As a fundamental natural resource sustaining Earth’s life systems, water resources possess irreplaceable strategic value in areas such as agricultural production, industrial manufacturing, ecological balance, and human settlements [
1]. Water resource issues are typically regional, and their distribution is significantly influenced by factors such as season and climate change. In recent years, with intensifying global climate change and human activities, ecological vulnerability has become increasingly prominent, marked by a significant reduction in national wetland area and widespread shrinkage of inland lakes. Against this backdrop, obtaining timely and accurate information on the spatial distribution of water bodies is not only a core element for ensuring national water security and ecological civilization construction but also a critical pathway for achieving the United Nations Sustainable Development Goals (SDGs) [
2]. To enhance the capability for large-scale dynamic monitoring of water bodies, this study proposes a water extraction method that integrates multi-source remote sensing data, aiming to establish a dynamic monitoring technical system for water bodies characterized by both high spatiotemporal resolution and strong anti-interference capabilities. This system serves critical national needs, including quantitative water resource assessment, ecological redline supervision, and flood-drought disaster emergency response. It also provides a reliable data and methodological foundation for scientifically understanding the evolution patterns of the water cycle under global change and supports the localized implementation of the United Nations Sustainable Development Goals (SDGs).

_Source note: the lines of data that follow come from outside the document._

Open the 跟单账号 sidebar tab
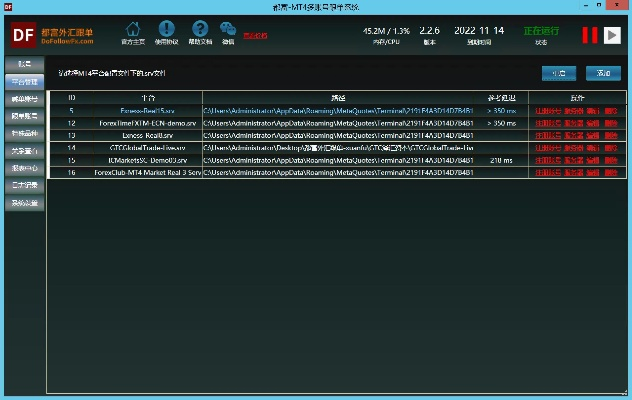The image size is (632, 400). (24, 117)
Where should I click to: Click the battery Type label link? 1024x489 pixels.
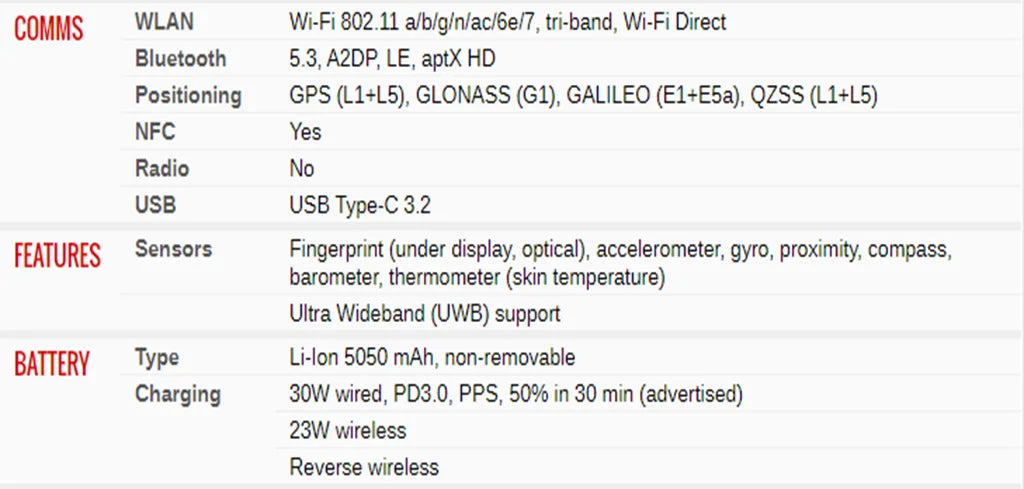coord(157,358)
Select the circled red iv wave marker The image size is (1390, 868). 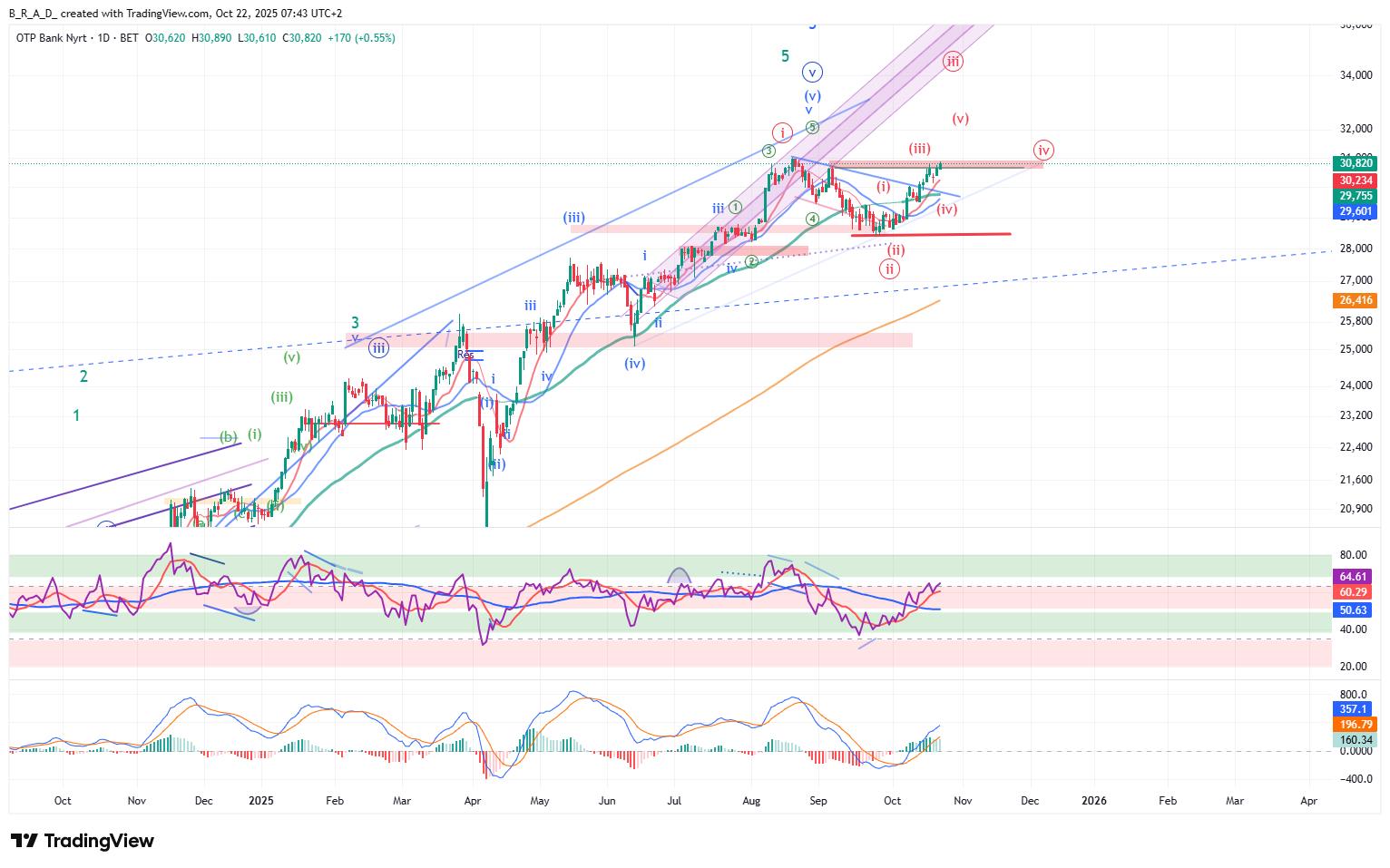1043,150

Traditional water body extraction primarily relied on manual visual interpretation, which was inefficient and highly subjective. With the development of remote sensing technology, automated extraction methods have matured significantly. Currently, commonly used remote sensing data mainly fall into two categories: optical imagery and synthetic aperture radar (SAR) imagery. Optical imagery, such as Landsat and Sentinel-2, offers rich spectral information, which is advantageous for distinguishing land cover types. However, it is susceptible to interference from weather conditions such as clouds and rain. SAR imagery, including Sentinel-1A/B, ALOS-2, GF-3, and LuTan-1 [
3], provides all-weather imaging capability but is sensitive to topographic variations and prone to influences such as mountain shadows. Based on these data, current mainstream automated extraction methods can primarily be classified into object-oriented approaches, water index methods, and deep learning methods, among others [
4]. For instance, Wang Qi et al. [
5] proposed an object-oriented multi-feature optimization method for flood extraction from Synthetic Aperture Radar (SAR) images. This method involved multi-scale segmentation of SAR images, combined features like grayscale, texture, and shape, and constructed an extraction model based on the Random Forest algorithm, achieving good results. Liu Yibo et al. [
6] proposed a Siam-FRNet model based on a siamese network and attention mechanism, effectively improving the extraction accuracy of flood inundation extent in SAR images. However, these methods still face challenges such as strong dependence on threshold setting, large sample requirements, and limited generalization capability [
7]. In contrast, water index methods are widely adopted due to their simple calculation, high extraction efficiency, and good robustness. Since McFeeters [
8] constructed the Normalized Difference Water Index (NDWI) based on TM imagery, drawing on the principles of vegetation indices, various water index methods tailored for different conditions have emerged, becoming a primary approach for water body extraction. For example, Li Wenkang et al. [
7] used Sentinel-2 remote sensing imagery, applied the Automatic Water Index (AWEI) and Modified Normalized Difference Water Index (MNDWI) to extract water bodies, and combined auxiliary parameters to repair missing parts, ultimately obtaining relatively accurate water extraction results. Wu Qingshuang et al. [
9] proposed a Vegetation Red Edge Water Index (RWI) algorithm based on Sentinel-2 data; comparative experiments showed its extraction performance surpassed other indices. In terms of SAR data, Jia Shichao et al. [
10] utilized Sentinel-1 VV/VH dual-polarization data, incorporating the characteristics of water bodies in microwave imagery and drawing on the concepts of the Normalized Difference Vegetation Index (NDVI) and Normalized Difference Water Index (NDWI), to propose the SDWI index for Sentinel-1 dual-polarization data. This index effectively mitigates interference from soil and vegetation, demonstrating good performance. However, its extraction results may still be affected by mountain shadows caused by topographic variations.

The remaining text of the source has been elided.